▶ Problem details
Word for word, transcribe the lines below and drop the pictures.

▶ Dataset extract

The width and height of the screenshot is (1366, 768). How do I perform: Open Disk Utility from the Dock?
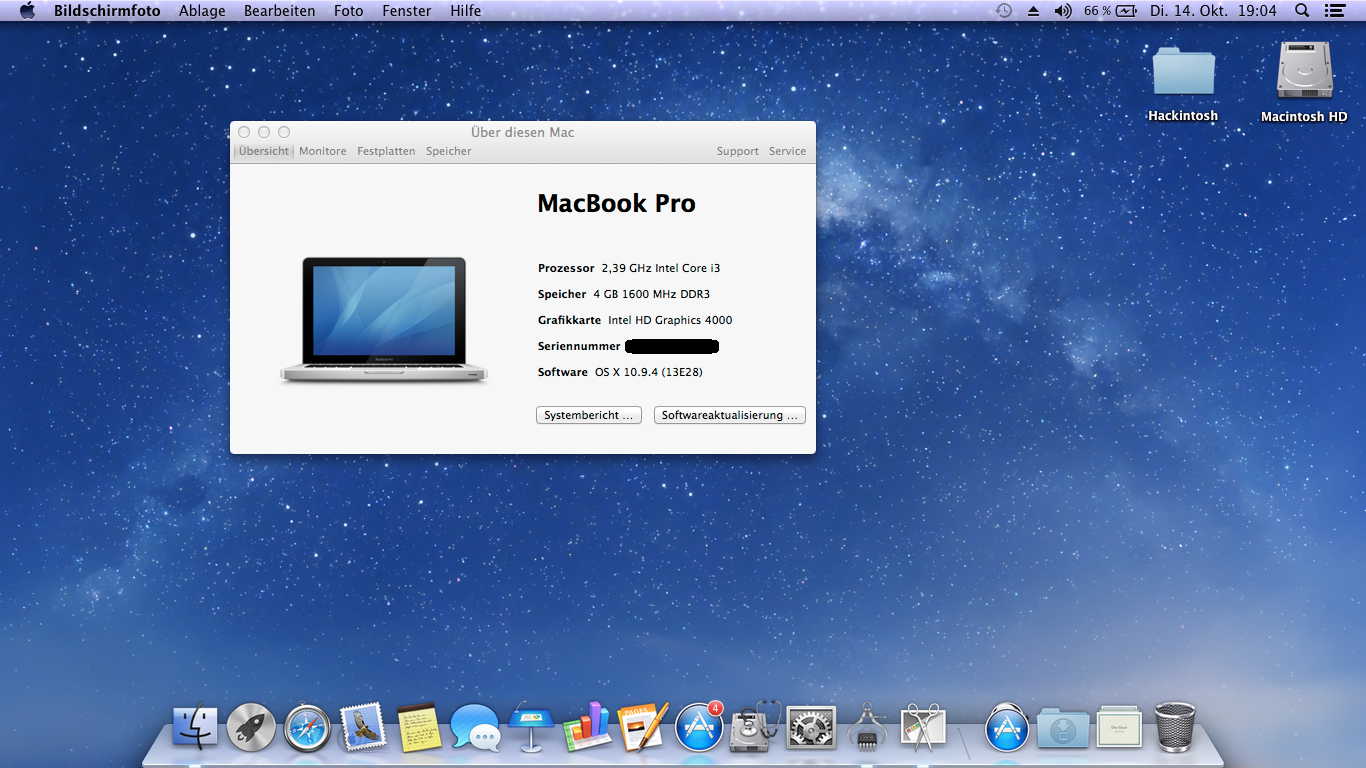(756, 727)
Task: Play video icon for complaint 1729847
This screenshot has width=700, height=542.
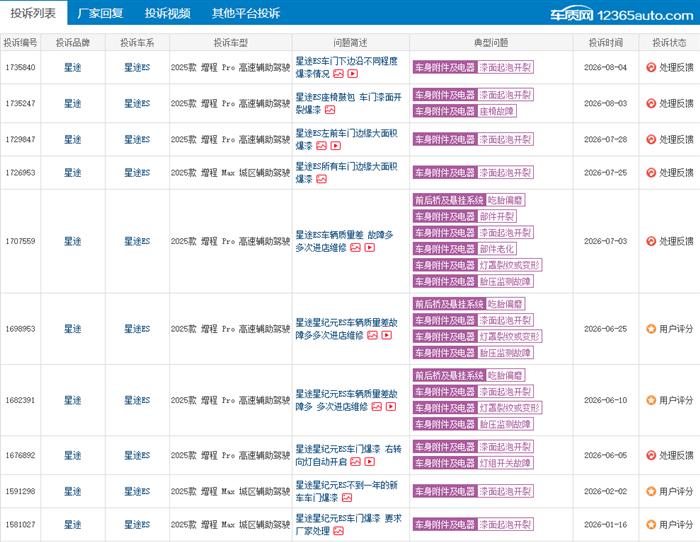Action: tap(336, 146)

▶ Solution for this exercise
The width and height of the screenshot is (1366, 768). How do I perform: Open Disk Utility from the Dock?
(756, 727)
Task: Play video icon for complaint 1729847
This screenshot has width=700, height=542.
Action: tap(336, 146)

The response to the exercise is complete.